Can you set down the material word for word, from its first line up to and including the line containing "pos(541,235)"?

====================

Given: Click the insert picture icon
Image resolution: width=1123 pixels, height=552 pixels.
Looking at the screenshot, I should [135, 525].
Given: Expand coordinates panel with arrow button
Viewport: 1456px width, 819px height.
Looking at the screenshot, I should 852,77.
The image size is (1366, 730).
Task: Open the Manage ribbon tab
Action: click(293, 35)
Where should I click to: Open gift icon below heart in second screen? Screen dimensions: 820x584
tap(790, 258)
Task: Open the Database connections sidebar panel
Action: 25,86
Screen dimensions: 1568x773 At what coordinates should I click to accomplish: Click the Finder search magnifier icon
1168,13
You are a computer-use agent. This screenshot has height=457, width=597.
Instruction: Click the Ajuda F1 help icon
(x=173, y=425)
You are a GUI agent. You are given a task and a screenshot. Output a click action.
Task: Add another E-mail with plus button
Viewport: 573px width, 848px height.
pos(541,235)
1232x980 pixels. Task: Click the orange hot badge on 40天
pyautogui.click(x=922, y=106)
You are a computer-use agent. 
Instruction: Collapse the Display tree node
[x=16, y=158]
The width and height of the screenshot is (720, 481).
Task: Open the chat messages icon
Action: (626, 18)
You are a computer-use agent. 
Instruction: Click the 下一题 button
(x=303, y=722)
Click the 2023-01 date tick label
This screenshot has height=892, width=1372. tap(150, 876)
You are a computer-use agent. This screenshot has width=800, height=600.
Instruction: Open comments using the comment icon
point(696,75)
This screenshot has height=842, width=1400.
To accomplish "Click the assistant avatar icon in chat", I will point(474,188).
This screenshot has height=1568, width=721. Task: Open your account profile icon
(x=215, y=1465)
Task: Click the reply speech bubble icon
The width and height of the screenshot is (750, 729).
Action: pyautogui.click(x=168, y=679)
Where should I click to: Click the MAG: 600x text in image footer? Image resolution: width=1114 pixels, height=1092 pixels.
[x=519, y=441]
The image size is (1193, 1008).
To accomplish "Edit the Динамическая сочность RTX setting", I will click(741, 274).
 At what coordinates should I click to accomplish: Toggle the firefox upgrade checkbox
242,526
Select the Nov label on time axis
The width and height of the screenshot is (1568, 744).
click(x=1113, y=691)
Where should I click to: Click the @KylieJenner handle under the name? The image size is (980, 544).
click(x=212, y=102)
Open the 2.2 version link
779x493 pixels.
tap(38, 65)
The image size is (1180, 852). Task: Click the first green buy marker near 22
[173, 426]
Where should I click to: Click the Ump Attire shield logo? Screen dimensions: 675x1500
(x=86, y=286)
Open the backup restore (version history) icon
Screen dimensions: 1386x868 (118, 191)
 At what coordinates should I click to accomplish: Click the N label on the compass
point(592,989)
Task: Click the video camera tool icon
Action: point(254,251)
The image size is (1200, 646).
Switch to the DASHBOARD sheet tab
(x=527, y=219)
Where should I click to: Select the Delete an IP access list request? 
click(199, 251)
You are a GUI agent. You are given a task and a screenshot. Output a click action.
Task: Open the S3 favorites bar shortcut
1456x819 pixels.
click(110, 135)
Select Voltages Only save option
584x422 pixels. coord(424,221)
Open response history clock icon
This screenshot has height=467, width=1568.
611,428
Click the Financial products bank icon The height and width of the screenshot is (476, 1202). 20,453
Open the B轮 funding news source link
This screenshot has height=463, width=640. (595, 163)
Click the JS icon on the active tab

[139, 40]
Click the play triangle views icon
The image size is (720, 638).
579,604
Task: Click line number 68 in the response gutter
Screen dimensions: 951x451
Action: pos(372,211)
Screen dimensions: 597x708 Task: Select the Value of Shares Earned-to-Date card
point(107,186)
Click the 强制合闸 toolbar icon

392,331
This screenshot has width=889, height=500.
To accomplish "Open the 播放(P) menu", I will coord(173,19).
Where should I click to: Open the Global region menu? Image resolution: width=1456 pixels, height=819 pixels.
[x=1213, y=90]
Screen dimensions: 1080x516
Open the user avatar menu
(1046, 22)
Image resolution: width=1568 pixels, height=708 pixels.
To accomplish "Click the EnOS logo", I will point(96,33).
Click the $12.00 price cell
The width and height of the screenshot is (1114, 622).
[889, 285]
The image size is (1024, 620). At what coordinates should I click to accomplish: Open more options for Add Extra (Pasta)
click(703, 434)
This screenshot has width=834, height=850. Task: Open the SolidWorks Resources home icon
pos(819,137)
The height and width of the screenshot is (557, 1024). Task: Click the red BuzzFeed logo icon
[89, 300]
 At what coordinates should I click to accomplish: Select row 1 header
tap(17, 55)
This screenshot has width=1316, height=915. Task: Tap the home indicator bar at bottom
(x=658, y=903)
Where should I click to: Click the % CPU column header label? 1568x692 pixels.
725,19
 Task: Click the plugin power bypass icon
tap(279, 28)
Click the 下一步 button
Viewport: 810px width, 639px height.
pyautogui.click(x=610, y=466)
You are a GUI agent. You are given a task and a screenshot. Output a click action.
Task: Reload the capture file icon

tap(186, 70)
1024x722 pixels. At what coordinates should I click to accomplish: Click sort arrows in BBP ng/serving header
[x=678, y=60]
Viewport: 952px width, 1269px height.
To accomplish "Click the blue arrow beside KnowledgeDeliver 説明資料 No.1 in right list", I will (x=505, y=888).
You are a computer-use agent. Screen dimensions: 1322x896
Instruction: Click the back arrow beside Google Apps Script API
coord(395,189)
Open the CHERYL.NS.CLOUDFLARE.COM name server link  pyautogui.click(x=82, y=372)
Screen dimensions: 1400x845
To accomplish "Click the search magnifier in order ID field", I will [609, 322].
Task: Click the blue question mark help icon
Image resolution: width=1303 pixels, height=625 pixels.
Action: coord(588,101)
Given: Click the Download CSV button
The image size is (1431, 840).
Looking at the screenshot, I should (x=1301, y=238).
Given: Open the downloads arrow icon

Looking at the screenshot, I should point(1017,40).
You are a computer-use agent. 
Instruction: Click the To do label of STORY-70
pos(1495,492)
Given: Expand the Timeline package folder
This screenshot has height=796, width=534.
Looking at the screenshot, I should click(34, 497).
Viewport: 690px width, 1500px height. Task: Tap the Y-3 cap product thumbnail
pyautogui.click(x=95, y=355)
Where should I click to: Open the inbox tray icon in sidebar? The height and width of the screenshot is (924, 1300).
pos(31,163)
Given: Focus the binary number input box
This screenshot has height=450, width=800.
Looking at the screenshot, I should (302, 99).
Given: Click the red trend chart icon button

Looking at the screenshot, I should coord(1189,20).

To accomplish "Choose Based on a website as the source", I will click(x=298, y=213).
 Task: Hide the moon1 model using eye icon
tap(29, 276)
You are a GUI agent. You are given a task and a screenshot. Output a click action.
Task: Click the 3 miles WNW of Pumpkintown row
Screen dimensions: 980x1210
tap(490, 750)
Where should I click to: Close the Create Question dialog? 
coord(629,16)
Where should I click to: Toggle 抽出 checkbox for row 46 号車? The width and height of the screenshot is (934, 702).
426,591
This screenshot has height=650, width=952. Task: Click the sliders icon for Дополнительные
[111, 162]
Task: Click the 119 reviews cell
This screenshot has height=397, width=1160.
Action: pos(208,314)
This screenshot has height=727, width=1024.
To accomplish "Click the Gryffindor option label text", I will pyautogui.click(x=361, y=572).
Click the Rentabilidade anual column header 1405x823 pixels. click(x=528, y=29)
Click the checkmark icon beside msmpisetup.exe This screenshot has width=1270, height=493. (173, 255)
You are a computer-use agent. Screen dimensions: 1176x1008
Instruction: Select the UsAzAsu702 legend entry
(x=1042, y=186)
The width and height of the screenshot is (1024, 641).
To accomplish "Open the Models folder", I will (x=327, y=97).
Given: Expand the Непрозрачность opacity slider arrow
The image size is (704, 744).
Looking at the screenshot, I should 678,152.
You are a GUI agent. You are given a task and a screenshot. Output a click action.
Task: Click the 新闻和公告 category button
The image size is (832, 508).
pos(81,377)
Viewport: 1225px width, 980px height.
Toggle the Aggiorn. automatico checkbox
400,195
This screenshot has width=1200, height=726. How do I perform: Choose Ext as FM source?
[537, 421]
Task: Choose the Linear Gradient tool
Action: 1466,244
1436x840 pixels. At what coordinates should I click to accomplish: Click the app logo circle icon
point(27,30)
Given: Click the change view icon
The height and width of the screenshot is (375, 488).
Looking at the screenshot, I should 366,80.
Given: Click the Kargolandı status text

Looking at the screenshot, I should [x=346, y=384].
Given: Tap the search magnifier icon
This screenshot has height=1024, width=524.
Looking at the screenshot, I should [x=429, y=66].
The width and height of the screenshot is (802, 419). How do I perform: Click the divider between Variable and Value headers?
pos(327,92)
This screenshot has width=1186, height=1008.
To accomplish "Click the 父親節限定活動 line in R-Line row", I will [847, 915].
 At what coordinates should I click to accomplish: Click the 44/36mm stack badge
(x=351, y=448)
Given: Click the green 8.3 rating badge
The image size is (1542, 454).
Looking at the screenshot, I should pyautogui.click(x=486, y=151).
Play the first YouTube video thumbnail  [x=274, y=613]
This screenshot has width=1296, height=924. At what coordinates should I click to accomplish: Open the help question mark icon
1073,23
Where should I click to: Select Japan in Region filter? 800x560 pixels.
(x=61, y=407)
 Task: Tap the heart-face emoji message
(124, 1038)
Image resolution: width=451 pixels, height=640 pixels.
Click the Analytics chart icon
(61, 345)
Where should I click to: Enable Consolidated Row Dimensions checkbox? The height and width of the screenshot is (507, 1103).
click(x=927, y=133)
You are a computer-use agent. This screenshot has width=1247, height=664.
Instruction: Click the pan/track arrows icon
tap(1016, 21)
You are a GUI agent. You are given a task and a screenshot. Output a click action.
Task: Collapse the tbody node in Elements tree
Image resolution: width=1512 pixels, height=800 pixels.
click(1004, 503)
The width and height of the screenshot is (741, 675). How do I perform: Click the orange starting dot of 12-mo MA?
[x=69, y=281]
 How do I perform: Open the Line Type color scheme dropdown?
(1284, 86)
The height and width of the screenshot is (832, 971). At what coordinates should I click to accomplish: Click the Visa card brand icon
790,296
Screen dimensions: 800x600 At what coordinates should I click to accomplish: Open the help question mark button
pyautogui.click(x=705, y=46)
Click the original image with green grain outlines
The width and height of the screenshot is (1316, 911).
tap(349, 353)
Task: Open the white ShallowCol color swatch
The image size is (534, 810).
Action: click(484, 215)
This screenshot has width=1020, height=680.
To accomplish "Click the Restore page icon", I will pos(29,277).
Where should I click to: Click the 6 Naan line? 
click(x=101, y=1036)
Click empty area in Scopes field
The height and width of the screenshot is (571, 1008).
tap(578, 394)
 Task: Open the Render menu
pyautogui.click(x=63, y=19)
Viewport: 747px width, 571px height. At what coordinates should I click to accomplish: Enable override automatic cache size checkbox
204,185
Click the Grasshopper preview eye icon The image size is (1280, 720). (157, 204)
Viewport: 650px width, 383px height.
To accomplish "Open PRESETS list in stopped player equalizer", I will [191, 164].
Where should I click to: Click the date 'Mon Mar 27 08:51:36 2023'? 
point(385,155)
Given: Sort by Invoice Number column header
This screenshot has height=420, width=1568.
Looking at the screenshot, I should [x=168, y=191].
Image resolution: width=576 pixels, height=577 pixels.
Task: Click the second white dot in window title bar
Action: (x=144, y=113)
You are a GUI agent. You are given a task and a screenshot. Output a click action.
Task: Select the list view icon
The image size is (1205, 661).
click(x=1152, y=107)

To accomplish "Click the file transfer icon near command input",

====================

● TASK SOLUTION:
Given: Click the insert picture icon
Image resolution: width=1123 pixels, height=552 pixels.
Looking at the screenshot, I should [135, 525].
Given: Expand coordinates panel with arrow button
Viewport: 1456px width, 819px height.
Looking at the screenshot, I should 852,77.
The image size is (1366, 730).
Task: Open the Manage ribbon tab
Action: click(293, 35)
Where should I click to: Open gift icon below heart in second screen? Screen dimensions: 820x584
tap(790, 258)
Task: Open the Database connections sidebar panel
Action: 25,86
Screen dimensions: 1568x773 At what coordinates should I click to accomplish: Click the Finder search magnifier icon
1168,13
You are a computer-use agent. This screenshot has height=457, width=597.
Instruction: Click the Ajuda F1 help icon
(x=173, y=425)
You are a GUI agent. You are given a task and a screenshot. Output a click action.
Task: Add another E-mail with plus button
Viewport: 573px width, 848px height.
pos(541,235)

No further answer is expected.